三日目の午後、凛太郎からコーヒーの誘いがあった。場所は、ホテルのラウンジだった。

私は窓際の席で彼を待ちながら、ここ数日の異常な出来事を反芻していた。凛太郎の行動はますますゲームのシナリオから逸脱しており、それが私を深い不安の渦に引きずり込んでいく。

「待たせたかな」

凛太郎の声が背後から聞こえた。

振り返ると、彼がカップを二つ持ってこちらへ歩いてくるところだった。そして、そのうちの一つを私の前に置いた時、私ははっと息をのんだ。

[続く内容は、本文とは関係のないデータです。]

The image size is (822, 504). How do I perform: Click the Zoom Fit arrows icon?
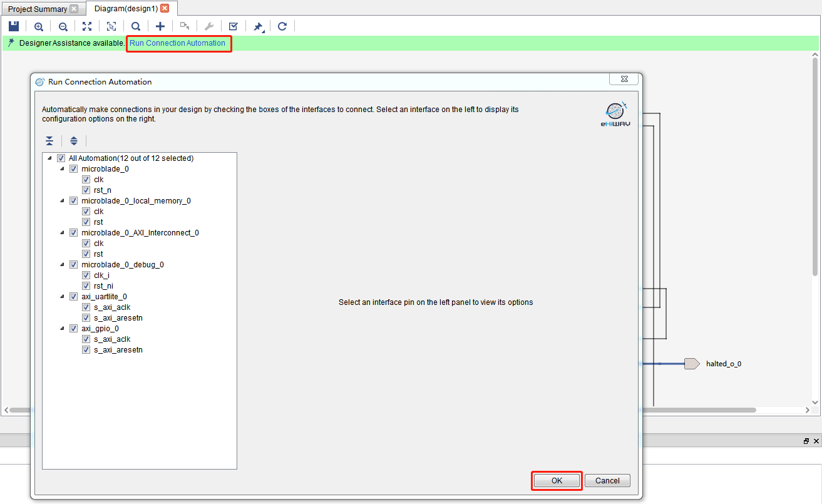(87, 26)
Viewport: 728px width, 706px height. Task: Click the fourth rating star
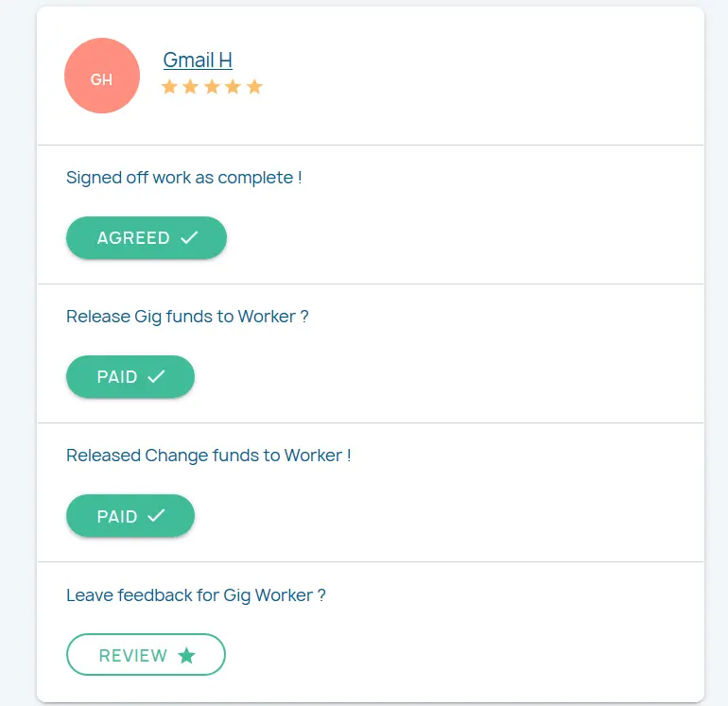tap(233, 87)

「いつもの、砂糖少なめ、レモンスライス入りのアイスコーヒーだよ」

彼は私の向かいに座り、その口調には親密な響きがこもっていた。

私は驚きのあまり、目の前のグラスを見つめた。確かに、砂糖少なめ、レモンスライス入りのアイスコーヒー。私の好きな飲み方だ。だが、問題は……。

「あなた……どうして、そんなことまでご存知なの?」

私の声は、自分でも分かるほど震えていた。

ゲームでは、桐生沙耶香のコーヒーの好みなんて、一度も言及されていない。そんなディテールは、どのシナリオにも存在しないのだ。

凛太郎は私を見て、愛おしむように目を細めた。

「君のことを、ずっと見ていたからね。それに、君は緊張するといつもブレスレットを回すだろう。今みたいに」

私は視線を落とし、自分が無意識に手首のパールブレスレットをくるくると回していることに気づく。慌ててその手を止めた。

「わたくしに……そんな癖、ありましたかしら」

思わず問い返してしまう。

「あるよ」

凛太郎の眼差しが、さらに深みを増した。

「ずっと昔からね」

ずっと昔から?

私たちの婚約は随分前に決まっていたが、私的に会う機会はそれほど多くなかったはずだ。彼が、どうして私のこんな些細な癖を知っているというの?

しかもその癖は……ゲームにすら、設定されていないのに。

「凛太郎様、あなたは……」

何かを問いただそうとしたが、言葉が喉の奥でつかえてしまった。

彼は私の言い淀む様子を見て、その目に複雑な感情をちらつかせた。

「聞きたいことがあるなら、はっきり言うといい」

「……何でもありませんわ」

私は首を振り、コーヒーを一口飲んだ。彼の視線から逃れるように。

§

夕暮れ時、凛太郎は神崎家のプライベートガーデンを散歩しないかと提案してきた。

夕陽が沈みかけ、桜の花びらが風に舞う。小道の両脇に並ぶ石灯籠が、柔らかな光を放ち始めた。絵画のように美しい景色なのに、私の心は少しも落ち着かなかった。

「知っているかい、沙耶香。僕はいつも、僕たちの間には特別な繋がりがあるように感じているんだ」

凛太郎が不意に口を開いた。その声は夕闇の中でことさら甘く響く。

「……どういう意味ですの?」

私は足を止め、警戒しながら彼を見た。

「つまり……」

彼は私の方へ向き直る。夕陽を背負った彼の横顔は、彫刻のように完璧だった。

「僕たちは、どうあっても引き合う運命にある。そんな気がするんだ」

これほどの美貌で、そんな台詞を囁くなんて……あまりにも、反則ではないか。

「凛太郎様、あなたの話し方、少し変ですわ……」

私はかろうじて、冷静な声を絞り出した。

彼は私を深く見つめる。その眼差しに、私は訳の分からない胸騒ぎを覚えた。

「いずれ分かる日が来るさ。僕の言っている意味が」

「あなたの仰っていることは、分かりませんわ」

私はくるりと背を向け、彼の視線から逃れるように再び歩き出した。

だが、彼の視線が、まるで私を見透かすかのように熱く、そしてひたむきに注がれているのを背中に感じていた。

§

金曜の夜、神崎家が主催するヨットパーティーが開かれた。婚約者として、私はこの招待を断ることはできなかった。

豪華なヨットの甲板は煌々と照らされ、東京湾の夜景が宝石のように瞬いている。上流社会のエリートたちがシャンパンを片手に、あちこちで優雅な談笑を交わしていた。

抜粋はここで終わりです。